MARCOS AUGUSTO GONÇALVES
EDITOR DE DOMINGO

Não são poucas as vezes que tenho me perguntado, diante de tudo que tem acontecido nos últimos anos, como Ana Cristina César reagiria, o que ela pensaria, o que ela diria.
Quando Ana se foi, em 1983, o Brasil ainda não elegia presidente, a Aids era um boato, o videocassete começava a conquistar os lares da classe média, o microcomputador não era um utensílio doméstico, não havia Internet, a União Soviética permanecia inteira, a palavra globalização não circulava, ninguém imaginava que Fernando Henrique Cardoso fosse chegar um dia à Presidência, que Francisco Weffort seria ministro e que Arnaldo Jabor faria comentários no "Jornal Nacional".

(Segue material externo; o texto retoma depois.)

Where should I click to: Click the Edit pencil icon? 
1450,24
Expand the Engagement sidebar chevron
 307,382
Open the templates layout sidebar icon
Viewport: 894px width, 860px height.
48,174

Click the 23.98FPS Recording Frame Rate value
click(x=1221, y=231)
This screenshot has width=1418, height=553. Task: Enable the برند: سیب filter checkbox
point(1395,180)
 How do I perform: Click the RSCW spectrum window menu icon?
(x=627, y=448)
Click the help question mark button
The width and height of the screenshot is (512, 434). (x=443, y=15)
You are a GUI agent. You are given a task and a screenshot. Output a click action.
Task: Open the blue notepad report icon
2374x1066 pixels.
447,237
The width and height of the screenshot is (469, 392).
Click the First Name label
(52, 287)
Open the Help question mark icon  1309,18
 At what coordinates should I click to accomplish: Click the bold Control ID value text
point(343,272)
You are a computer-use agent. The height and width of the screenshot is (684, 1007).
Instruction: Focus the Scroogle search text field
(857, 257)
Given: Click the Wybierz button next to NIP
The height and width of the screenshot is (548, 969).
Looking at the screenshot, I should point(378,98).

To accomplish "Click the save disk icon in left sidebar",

A primeira vez que vi Ana Cristina César foi numa reunião de um grupo de jornalistas, artistas e intelectuais -em torno da liderança anárquica e divertida de Júlio César Montenegro- para lançar um jornal alternativo que viria a se chamar "O Beijo".
O grupo, grande e bastante heterogêneo, tinha em comum o sentimento de inadaptação à cultura hegemônica de oposição ao regime militar, ainda bastante influenciada pelo ideário do Partido Comunista, nacionalista, conteudista e populista. Queríamos discutir sexo, feminismo, falar de Foucault, poder criticar abertamente a União Soviética, a herança cultural do CPC, a estreiteza da militância e a própria imprensa.
Lembro dela no canto, bonita, de jeans, olhos azuis e míopes atrás dos óculos. Nessa época, Ana implicava terrivelmente com a literatura "sabor povo" que andava em voga.
Detestava também a poesia e a canção engajadas, que colocavam a política ou o "social" à frente da linguagem. Sentia-se minoritária em seu refinamento letrado, em seu universo europeu, em sua delicadeza poética.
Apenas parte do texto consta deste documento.